In the SOS DNA repair network, the recA to uvrA SISO system showed differential root-locus plots, depending on radiation levels. Their respective root-locus plots, for both negative and positive feedbacks, are shown in Fig. 6a, 6b, 6c, and 6d. Under low level of radiation, we found that the SISO system was comfortable with positive feedback, which had larger margin of stabilizing gains, whereas negative feedback allowed far narrower choices. Under high level of radiation, the opposite was true: positive feedback had no stabilizing gain whereas negative feedback had a large margin. The need for positive feedback loop in low radiation level is an interesting discovery from our root-locus analysis, because it runs counter to the common perception that negative feedback loop promotes stability and positive feedback loop leads to instability. Perhaps under low radiation level, the SOS network is not sufficiently stimulated and positive feedback fully activates the network which then leads to overall stability.

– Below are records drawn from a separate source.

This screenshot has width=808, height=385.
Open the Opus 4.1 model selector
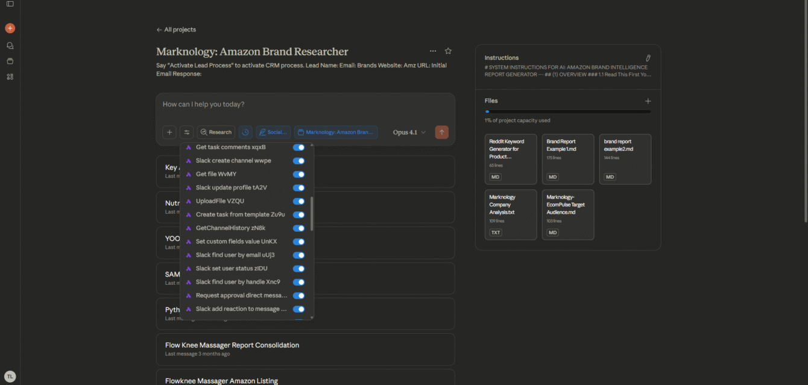[409, 132]
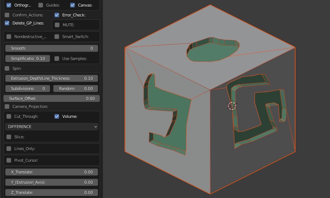Screen dimensions: 330x198
Task: Enable the MUTE checkbox
Action: pos(57,25)
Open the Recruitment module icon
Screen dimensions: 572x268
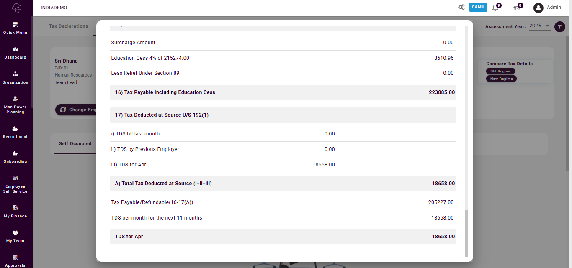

Figure 6. Root locus plots of recA to uvrA SISO system. These plots trace the poles of the closed-loop system as the gain K is varied from zero to infinity. The trajectories start at the open-loop poles which are represented by the cross, and could end at the open-loop zeros which are represented by an open circle, or they could go on infinitely in some direction. The different colours represent distinct trajectories of different closed-loop poles. Fig. 6a This is the root locus plot of recA to uvrA system under low level of radiation with negative feedback, where the locus on the real axis goes out of the unit circle quickly and therefore shows small stability margins. (The dotted circle is the unit circle.). Fig. 6b This is the root locus plot of recA to uvrA system under low level of radiation with positive feedback, with some stability margins. Fig. 6c This is the root locus plot of recA to uvrA system under high level of radiation with negative feedback, where a good portion of all three loci stays within the unit circle and therefore exhibits large stability margins. Fig. 6d This is the root locus plot of recA to uvrA system under high level of radiation with positive feedback, which has no stability margin.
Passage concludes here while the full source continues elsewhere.